Elderly people have long been subject to ageism and an attitude of dismissal. Older dogs are no different, says University of Milan veterinarian Patrizia Piotti, a former collaborator on the Family Dog Project. Her research on problem-solving, memory and attention in dogs as they age has contributed to a body of work suggesting that while it is more challenging to teach an old dog a new trick, it may benefit their cognition to keep trying.

And, in fact, not all new tricks are harder for older dogs, according to researchers from the Clever Dog Lab at the Messerli Research Institute in Vienna. Comparative cognition expert Zsófia Virányi and her former student, Durga Chapagain, gave 119 pet dogs a series of 11 cognition tests involving tasks like viewing pictures, playing, finding hidden food and manipulating toys. They found that traits like problem-solving ability, boldness and playfulness declined predictably with age. But in a task where dogs had to learn to make eye contact with the trainer after finding and eating a piece of sausage dropped on the floor, a behavior rewarded with another piece of sausage, older dogs performed just as well.

This goes to show that we shouldn’t underestimate the mental capacities of senior dogs, Chapagain says. As dogs get older, “we are less inclined to play with them,” she says, but they may have the same motivation as younger dogs to keep learning (at least when sausage is involved). “They are capable of much more than we think.” People should keep their canine companions engaged in mental exercise like trick training and nose work like hiding treats for a game of sniff-and-seek throughout their lives, adds Piotti. “Anything that makes the dog think a little bit.”

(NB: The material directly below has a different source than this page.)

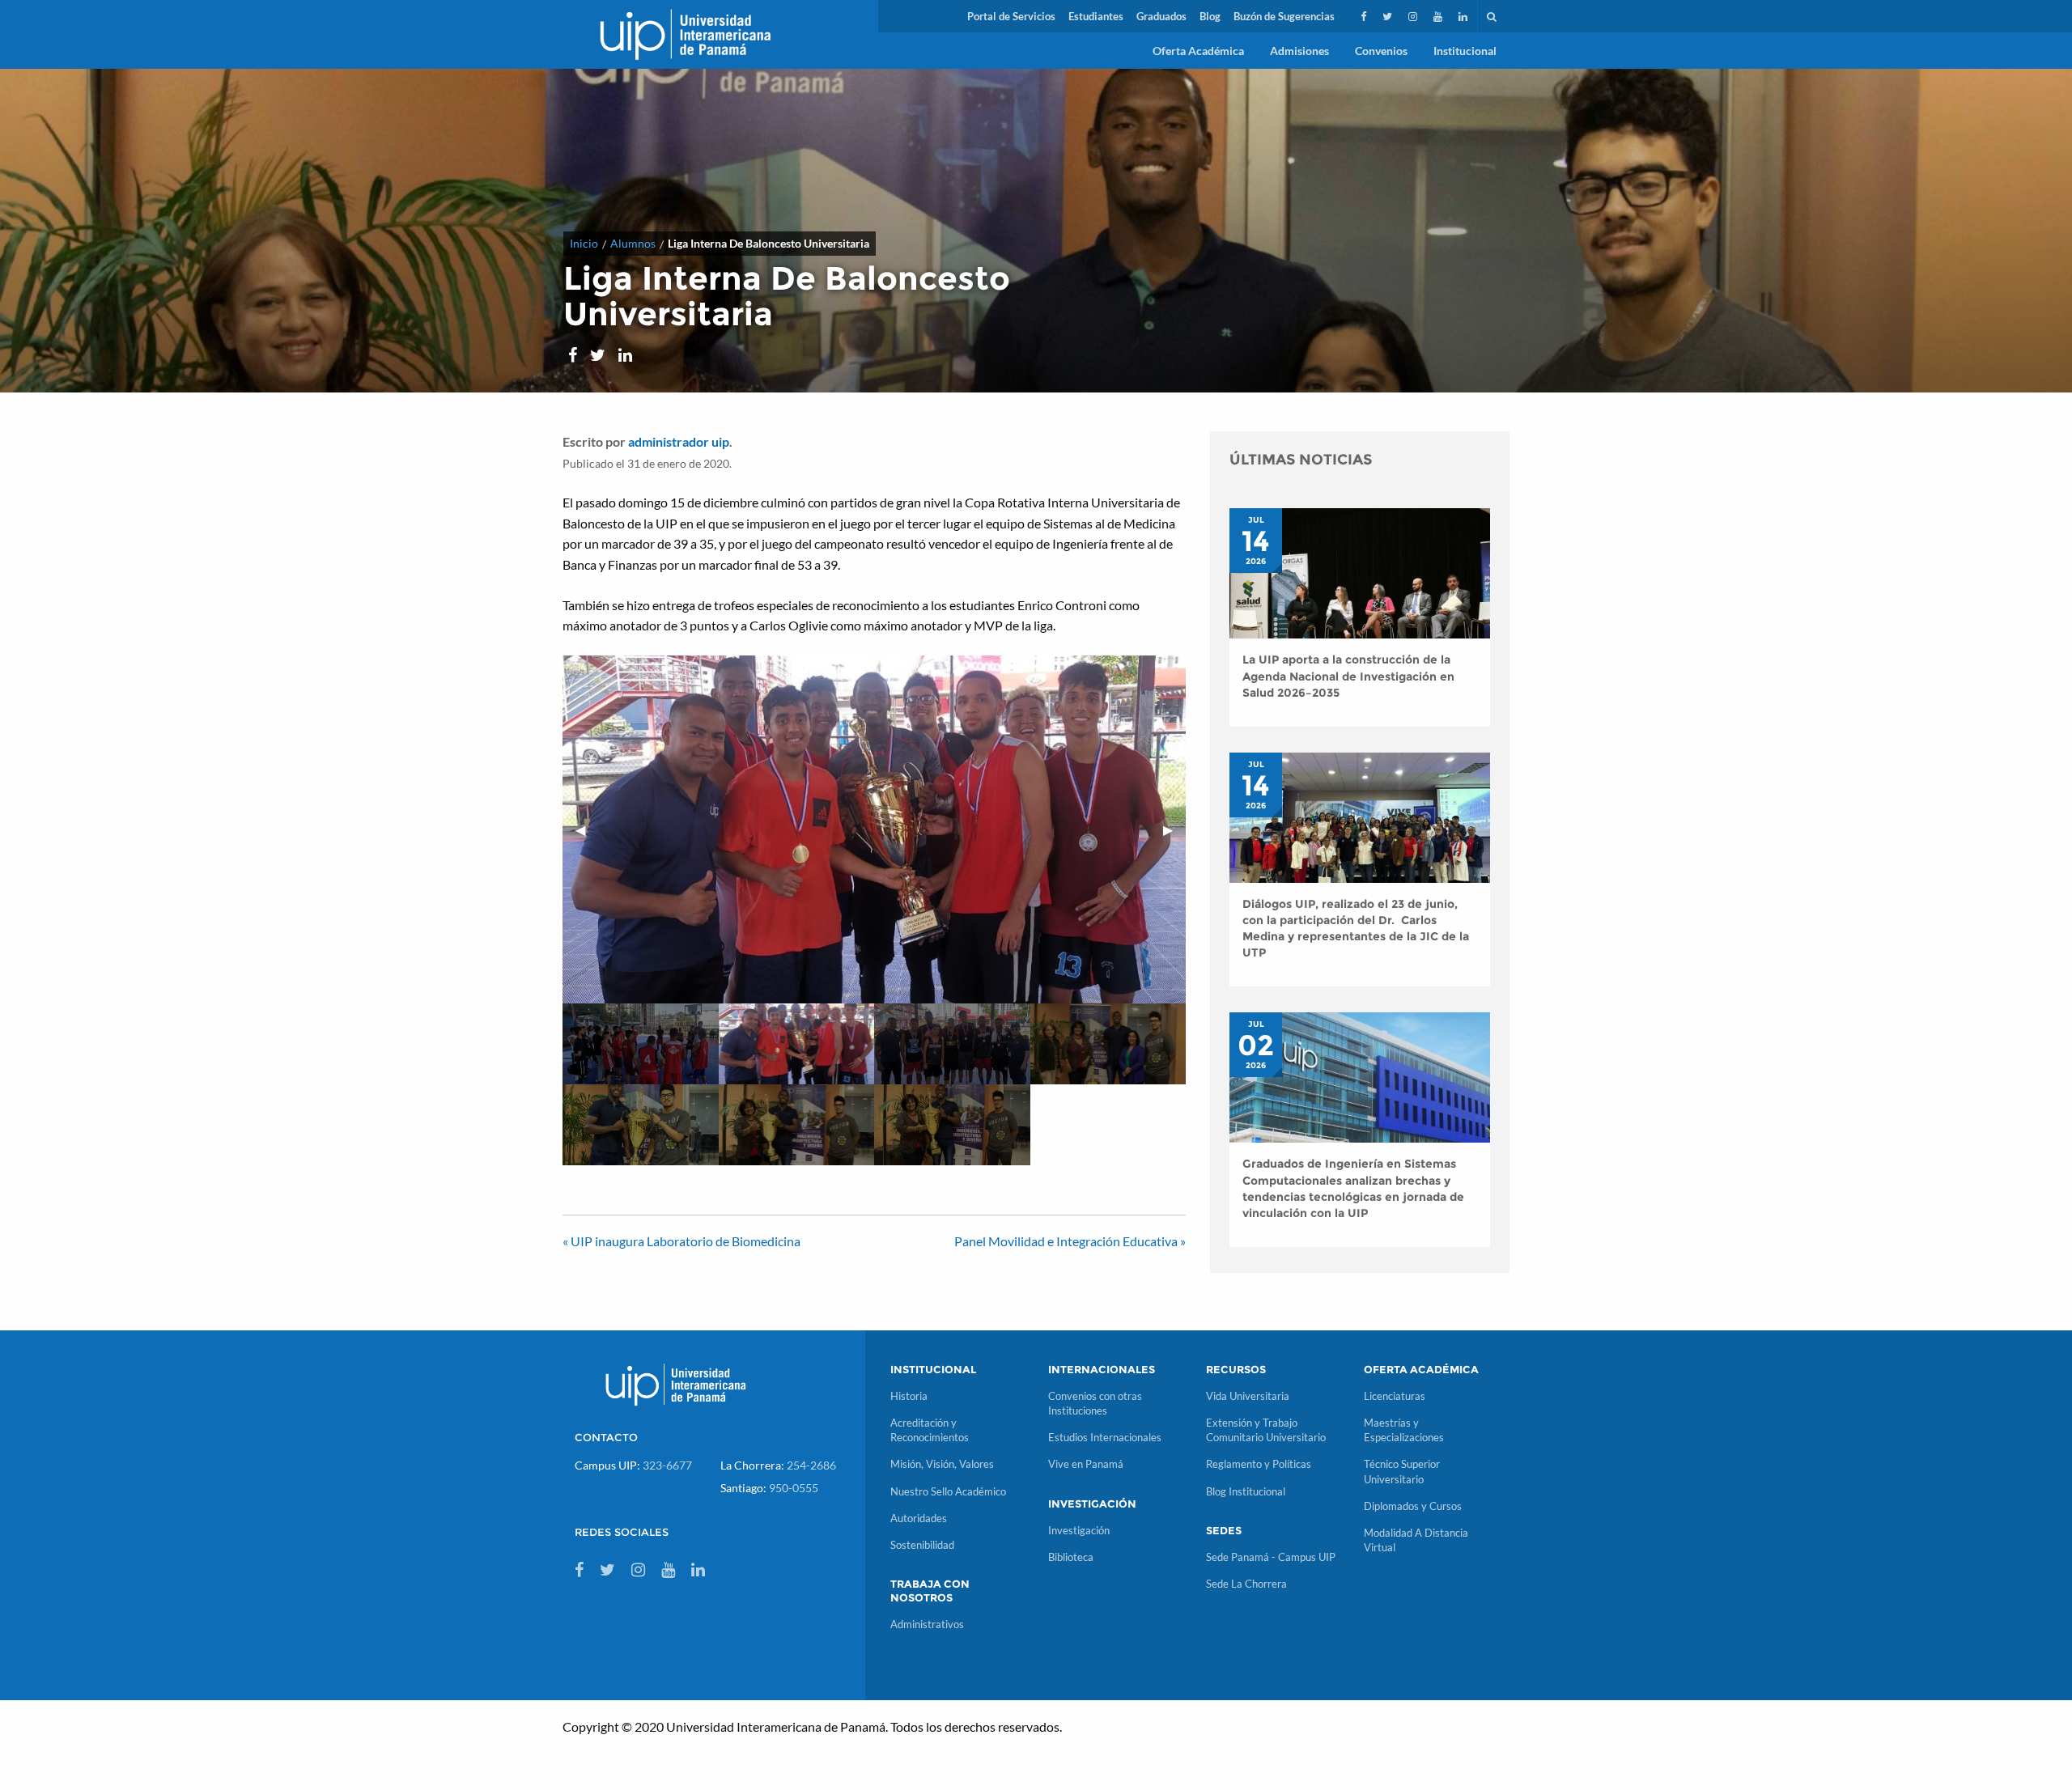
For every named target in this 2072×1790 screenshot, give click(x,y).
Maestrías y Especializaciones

Opportunity for older dogs was what motivated Titania Juang to enroll her dog Cash in the Dog Aging Project in 2019. From the time he was adopted as a rescue in 2010 at age 2 or 3, recalls Juang, Cash was a quirky character, preferring fruits and vegetables to meat. “He liked to walk really slowly … literally stopping to smell the flowers, looking out into the distance,” she says. Even as a youngster, recalls Juang, he acted a bit like an old man.

Cash passed away in 2021, but his canine scientific contribution lives on, helping science and medicine move forward. That brings some comfort to Juang. “He is no longer here, but it adds more value to his time with us.”

Kaeberlein can empathize with loss of a beloved aged pet. With dogs in the family all his life, his two passions — pet dogs and aging research — only recently came together. Sadly, Kaeberlein lost two of his three dogs during the pandemic. Dobby, a German shepherd and participant in the Dog Aging Project, remains. Named for his elflike appearance as a puppy, Dobby is all ears. And so is Kaeberlein, to see what scientific secrets dog aging research reveals over time.